Attingendo ai database e alle applicazioni già in uso in un’azienda, la piattaforma connette in tempo reale ogni suo utente (operativo dalla sede centrale o da una filiale, anche estera) a cataloghi, listini, dati amministrativi, contenuti per la formazione e altro ancora. Si possono così raggiungere obiettivi di Kpi, tagliare costi e tempi di produzione, attivare una migliore pianificazione della domanda e altro ancora. Liferay Dxp permette anche di attivare modelli di servitization (service transformation) e di prendere decisioni basate sui dati. 

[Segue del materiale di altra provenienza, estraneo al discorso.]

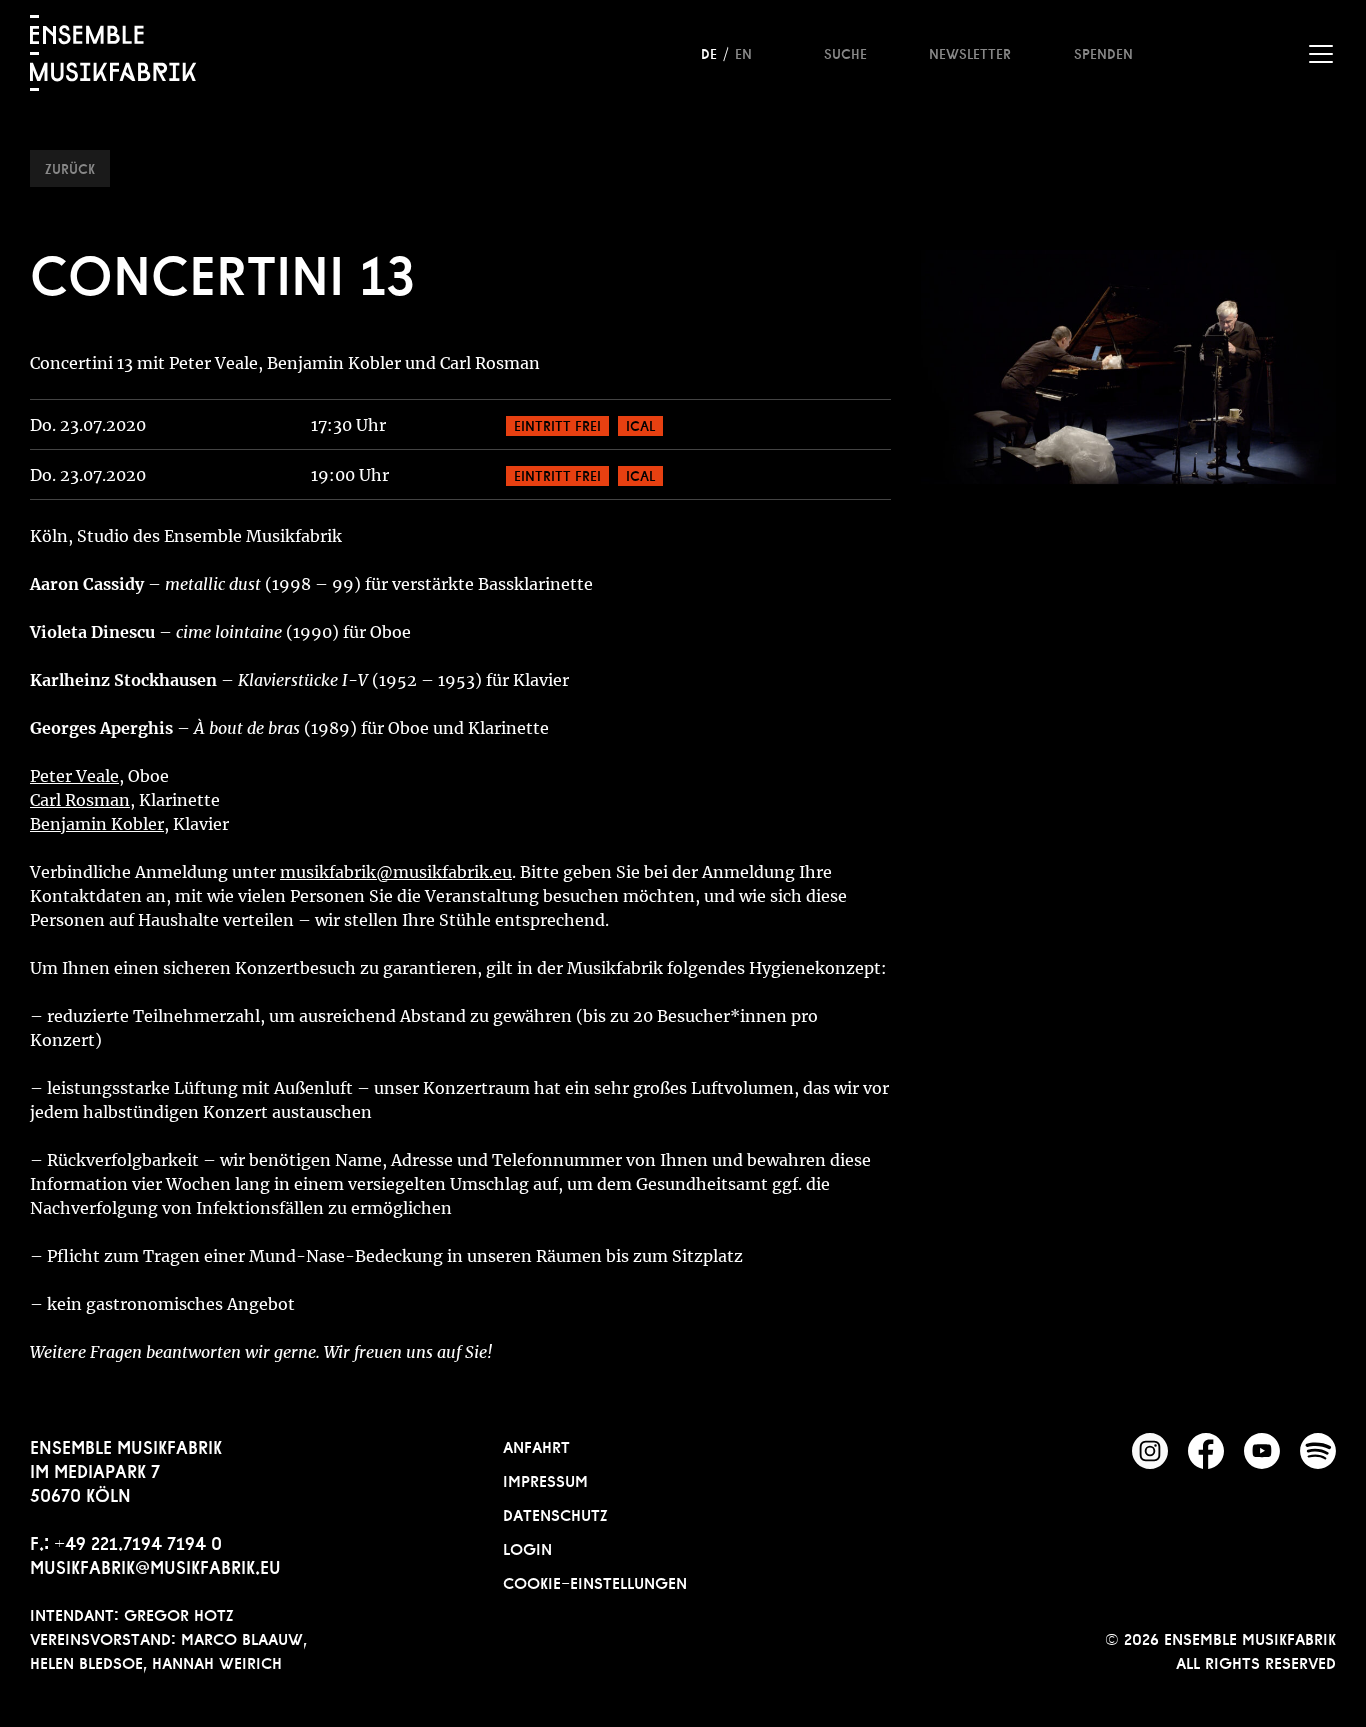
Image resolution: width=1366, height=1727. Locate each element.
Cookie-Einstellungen (595, 1581)
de (709, 52)
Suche (845, 52)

L’avvento delle piattaforme digitali, come la Dxp di Liferay, ha determinato nel B2B un cambiamento delle dinamiche: non si ha più una relazione uno ad uno di tipo lineare”, ha spiegato Dario Andreottola, commerce business development manager di Liferay Italia. “Oggi si parla di relazione uno a molti e molti a molti, perché soluzioni come i marketplace B2B o i siti B2B rendono possibili le interazioni tra diverse aziende. In questo nuovo scenario, caratterizzato da molteplici relazioni anche nuove, la piattaforma assume un ruolo di accentratore e facilitatore, ossia di un hub digitale, un gateway di connessione dove scambiare dati, informazioni, documenti e dove dialogare ed interagire”. 

 

A questa tecnologia Csw aggiunge la propria esperienza di integratore e software house, presente sul mercato da 35 anni e oggi strutturato su cinque sedi (Vicenza, Torino, Milano, Verona e Padova) per un totale di 170 tra dipendenti e collaboratori e un fatturato di 16 milioni di euro. In particolare, la società può vantare un’esperienza verticale nel settore manifatturiero, dove più che in altri ambiti le aziende devono gestire una grande quantità di dati complessi ed eterogenei, spesso tra più sedi. Con questo nuovo servizio, dunque, Csw punta a favorire una riduzione dei costi operativi e un migliore accesso alle informazioni lungo filiera distributiva nel B2B. 

"Possiamo inserirci in qualunque ambiente tecnologico e durante la creazione della piattaforma il cliente non interrompe mai le consuete attività”, ha precisato Filippo Tempia, direttore delle operations di Cws Digital Solutions. “Ci confrontiamo con responsabili di produzione, responsabili della supply chain, manutentori, personale operativo, eccetera. A partire dalle esigenze di chi è in prima linea, costruiamo la soluzione più adatta. Il contesto manifatturiero è sempre più internazionale, dinamico e complesso. Per restare competitivi è necessario da un lato migliorare la collaborazione tra tutti gli stakeholder coinvolti nella value chain B2B e dall’altro ridurre il time-to-execution per effettuare la miglior scelta nel minor tempo possibile".